*** Opening Records supplied ***
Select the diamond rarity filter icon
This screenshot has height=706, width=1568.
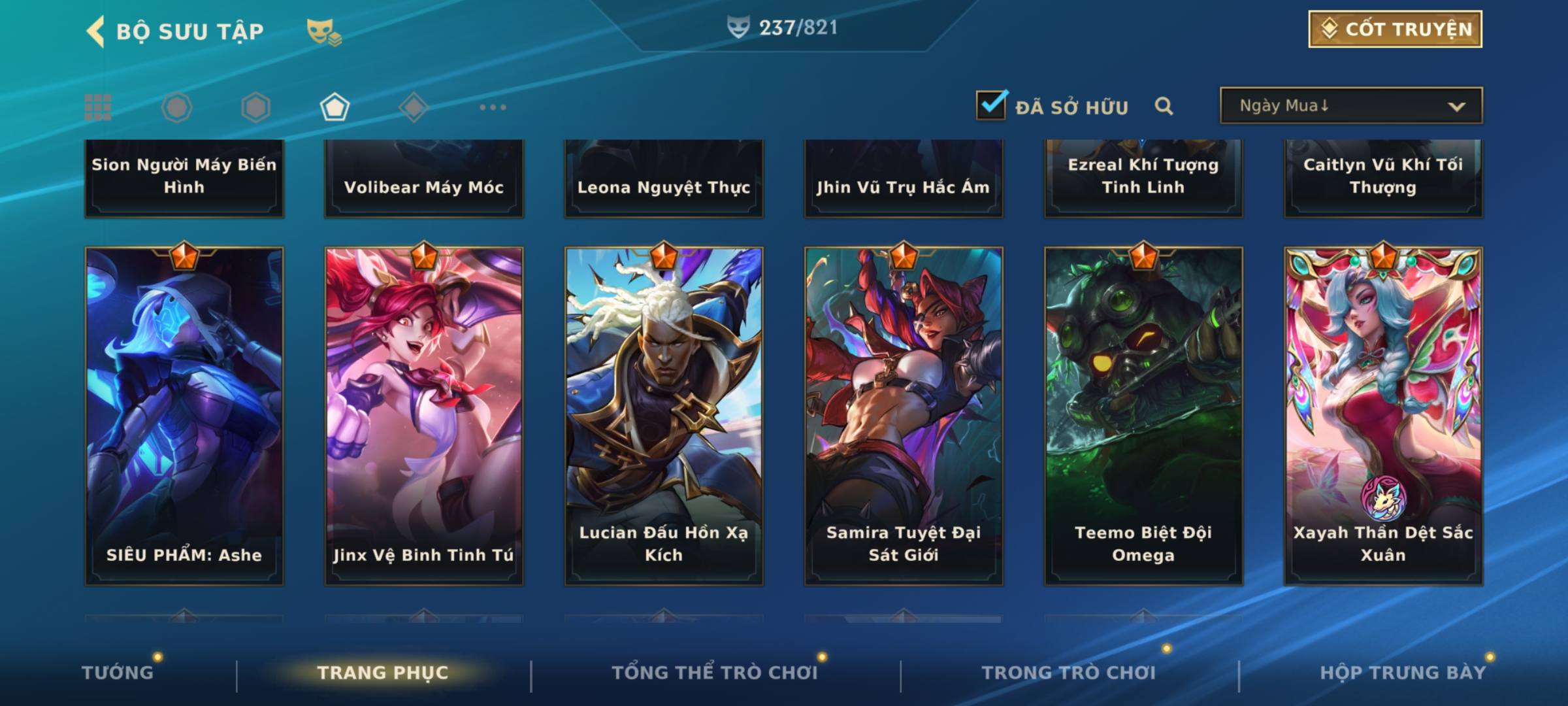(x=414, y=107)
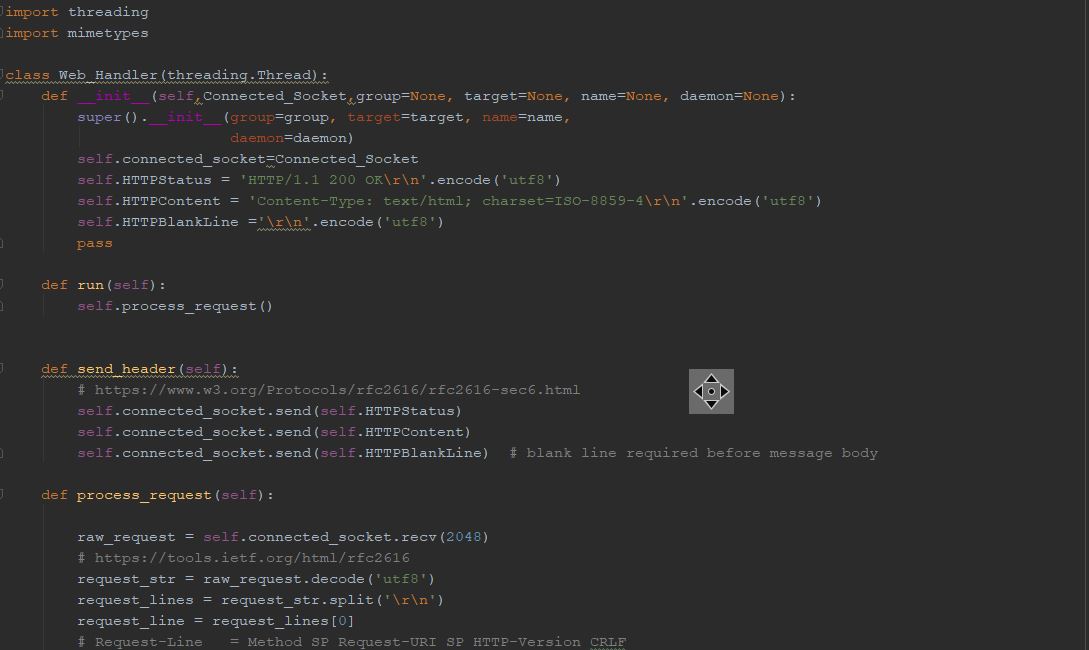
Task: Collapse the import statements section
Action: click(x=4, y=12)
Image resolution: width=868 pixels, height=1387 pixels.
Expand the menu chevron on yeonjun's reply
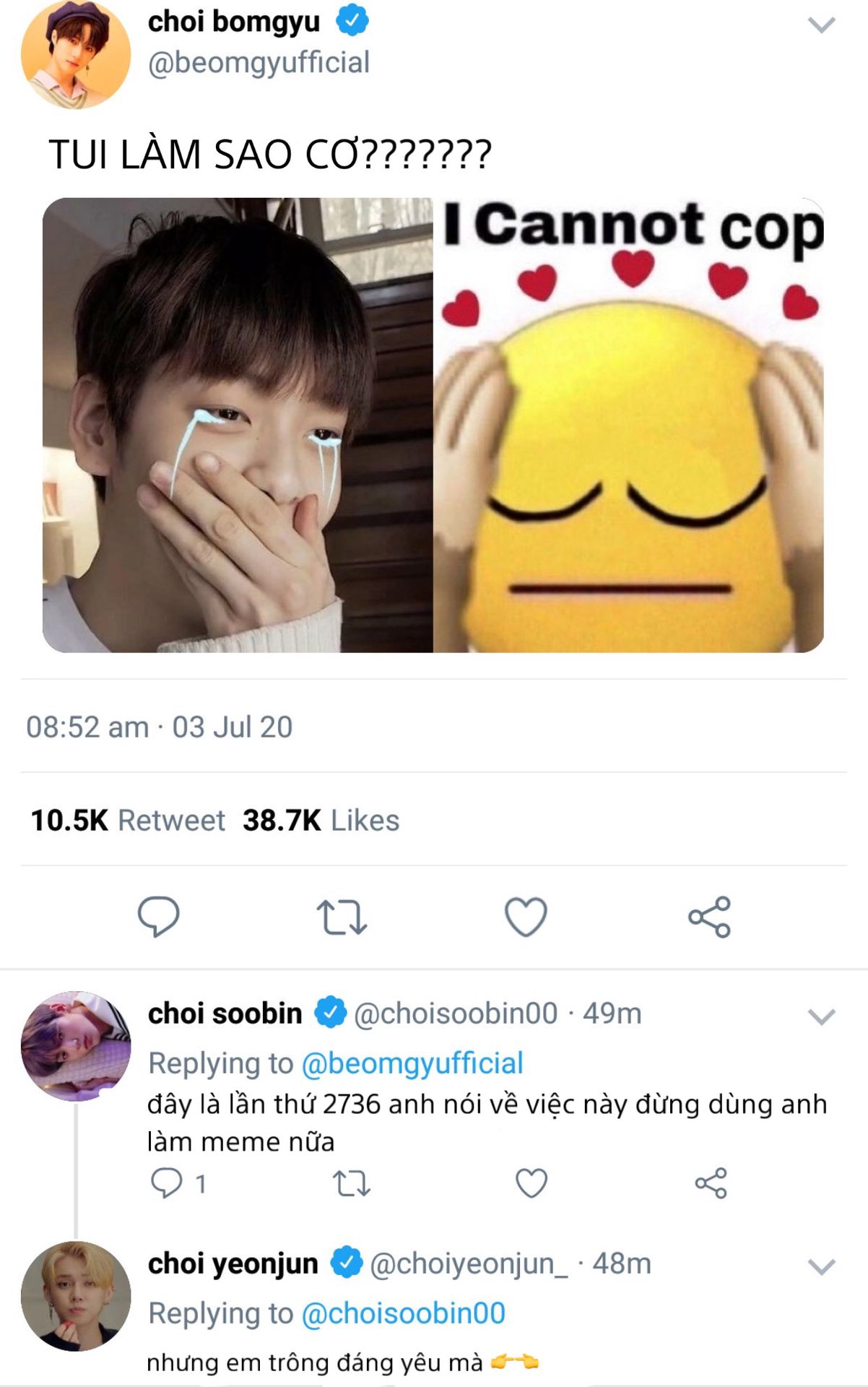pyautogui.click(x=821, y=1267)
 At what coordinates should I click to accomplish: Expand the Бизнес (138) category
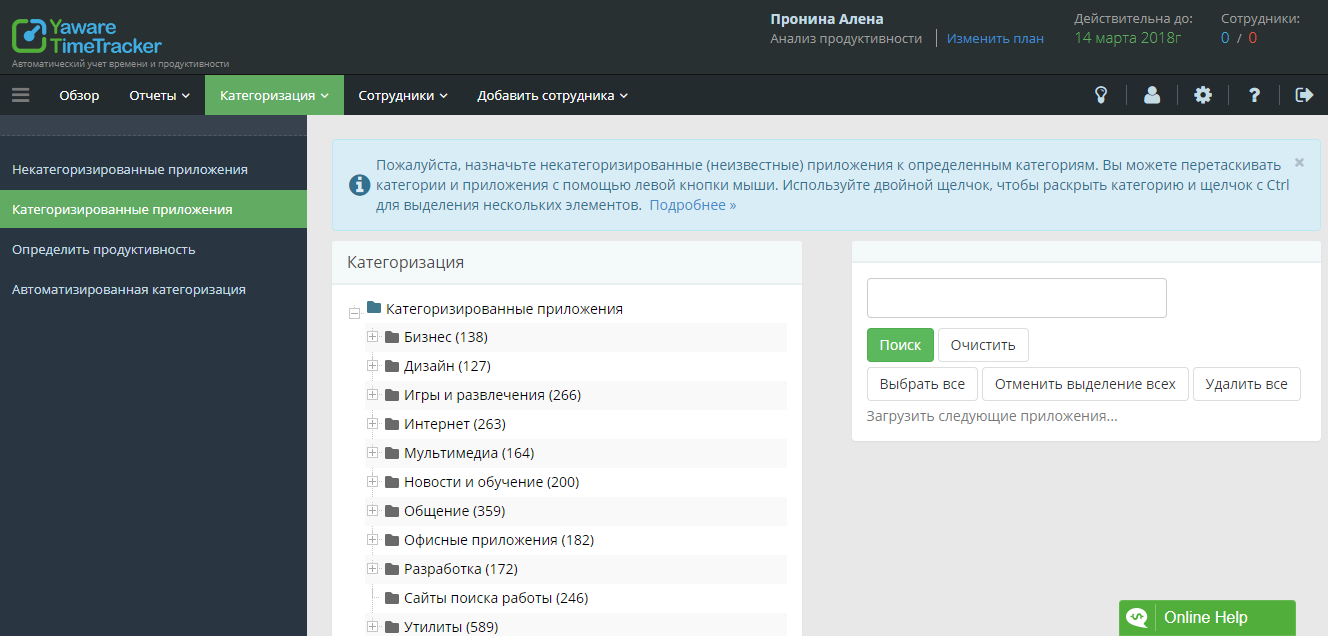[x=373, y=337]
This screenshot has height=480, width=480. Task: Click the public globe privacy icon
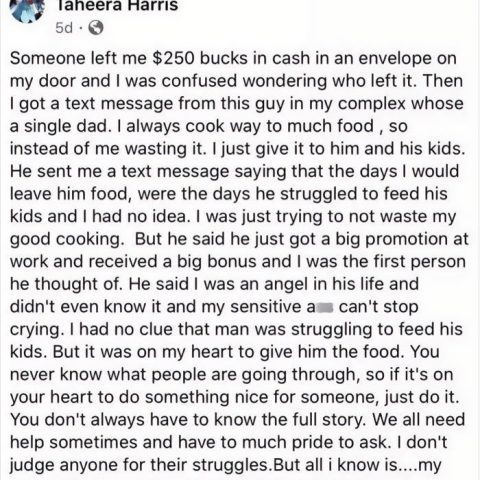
*** Closing Records supplied ***
→ **Task to complete**:
Where a line of the records has the string "icon", return that line.

→ **Written response**:
Select the diamond rarity filter icon
This screenshot has height=480, width=480. Task: Click the public globe privacy icon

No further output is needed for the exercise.